The vendor credentialing controversy calls up so many issues. On the surface, it’s all about patient safety. Who could dispute the hospital’s right and obligation to take every step possible to ensure the safety of its patients by verifying sales reps’ vaccination status, knowledge of aseptic technique (for those calling on patient care areas) and even product knowledge?
But below the surface are some pesky buyer-seller issues. Vendors wonder if the hefty fees charged by some of the vendor credentialing companies are a thinly veiled attempt by hospitals to force them to go away. At the very least, they wonder if their customers are a bit cavalier about how much their vendors have to pay to get credentialed. And let’s face it: The issues of vendor credentialing and vendor screening do seem to be intertwined.
Issues like these are never fully and finally resolved. That’s because the buyer/seller relationship is constantly evolving. That said, the two sides should really get their act together on this vendor-credentialing thing. There’s a lot at stake.
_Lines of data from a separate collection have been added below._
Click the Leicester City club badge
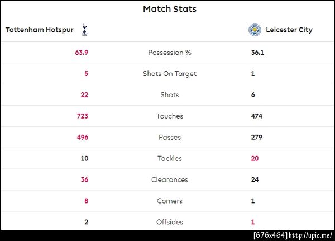 click(x=255, y=30)
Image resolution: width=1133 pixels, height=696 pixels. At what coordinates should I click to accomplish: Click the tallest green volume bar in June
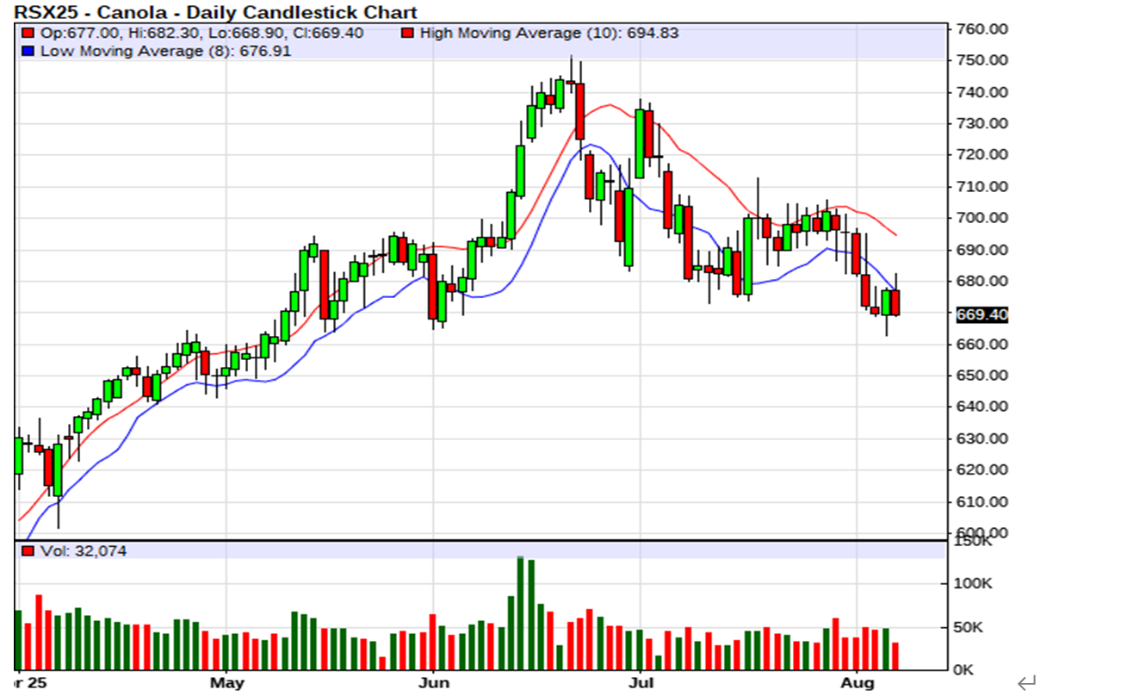tap(520, 613)
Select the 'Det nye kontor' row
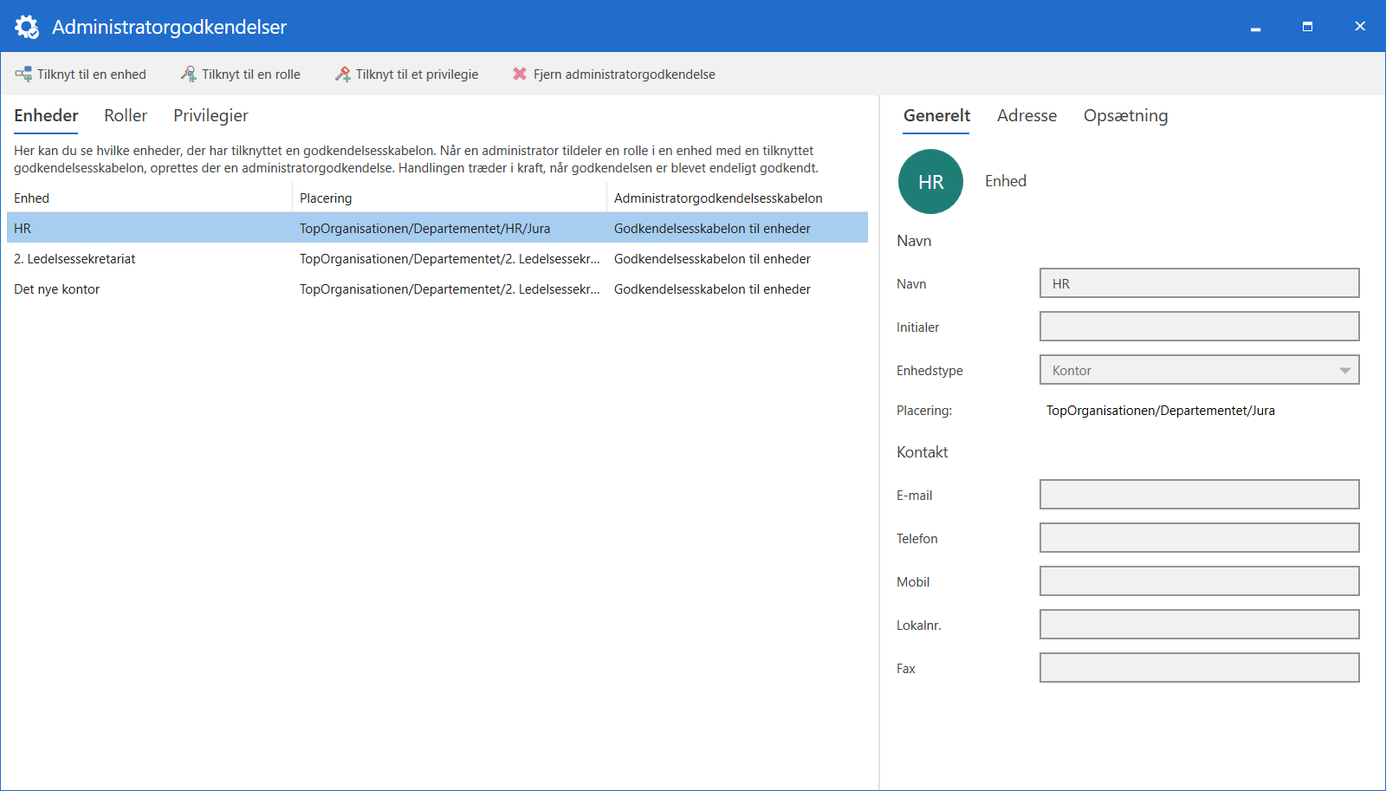 tap(57, 289)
Hospitals should understand that even if they don’t pay the vendor-credentialing fees, they do face hidden costs. If the fees are high enough, for example, some small vendors could go out of business. Is that really what anybody wants? And those that don’t fold up their tents will do their best to recoup some of the costs lost to the vendor-credentialers, and they’ve only got one place to go – you. So IDNs should expect processing fees or surcharges to start popping up soon.
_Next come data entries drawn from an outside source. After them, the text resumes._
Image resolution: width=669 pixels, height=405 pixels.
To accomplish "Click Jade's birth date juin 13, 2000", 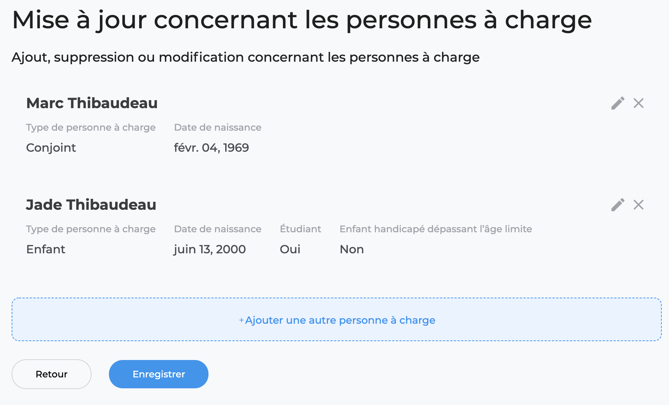I will coord(210,249).
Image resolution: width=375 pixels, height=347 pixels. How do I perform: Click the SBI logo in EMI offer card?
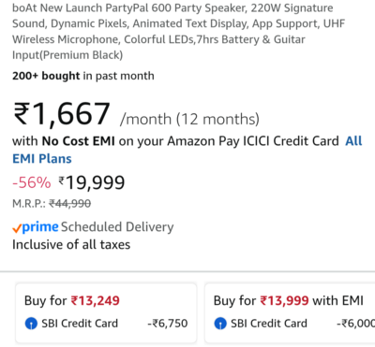click(x=220, y=324)
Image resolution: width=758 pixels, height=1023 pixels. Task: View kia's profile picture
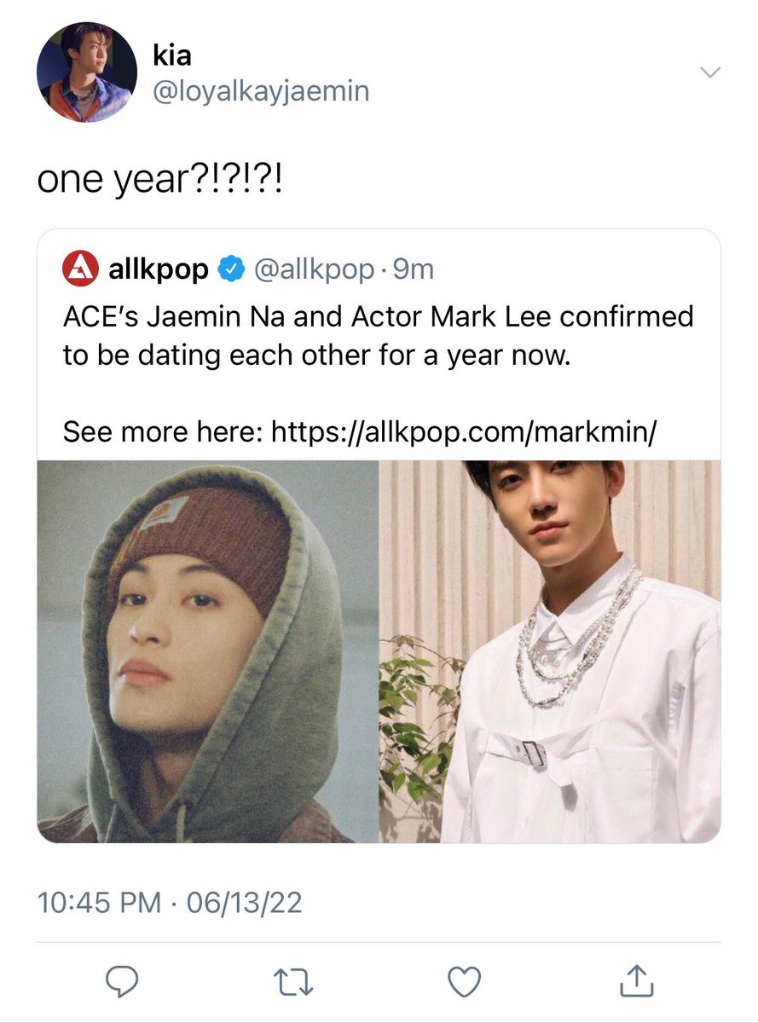click(87, 72)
I think both sides are agreed that automated, online vendor credentialing is a good thing. For vendors, it saves them the time and expense of filling out a variety of forms for each of their hospital customers. For IDNs, it provides a simple, quick way of ensuring that the vendors that show up are credentialed to call on them.
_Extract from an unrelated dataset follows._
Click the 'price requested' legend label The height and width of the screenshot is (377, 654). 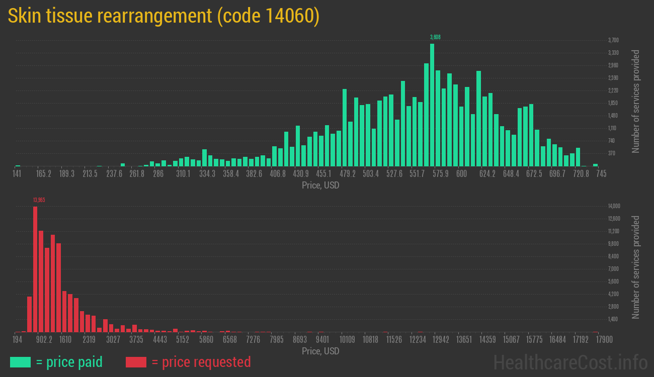[x=201, y=362]
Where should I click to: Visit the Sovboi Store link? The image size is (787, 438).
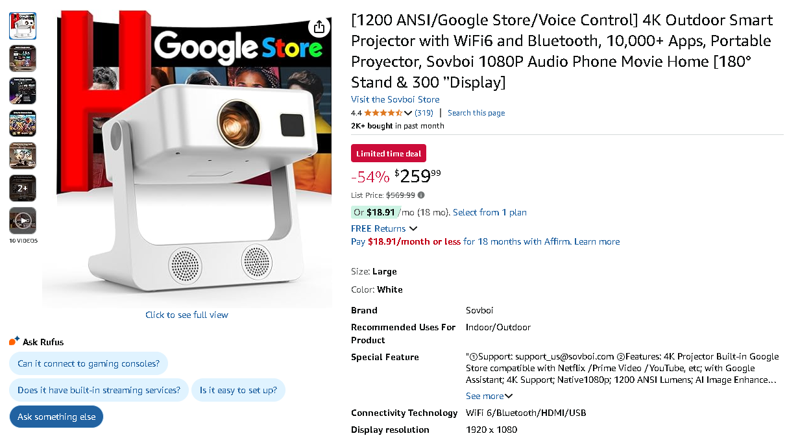pos(395,99)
But it would seem to be in everyone’s interest to keep the cost of vendor credentialing as low as possible. There do seem to be models out there that would give the hospitals what they want – that is, knowledge of and some control over the vendors who are calling on them – at an affordable cost to the vendors. Could this evolve into something similar to the credit-reporting industry, where credit reports from any one of three companies – Equifax, TransUnion and Experian – are universally accepted by creditors? Something like that wouldn’t be a bad thing for this industry at all.
There will always be contentiousness between buyers and sellers. It’s a love/hate thing. But buyers need sellers and sellers need buyers. Is it too audacious to hope that some dialogue and cooperation between the two can bring about some mutually beneficial solutions for vendor credentialing?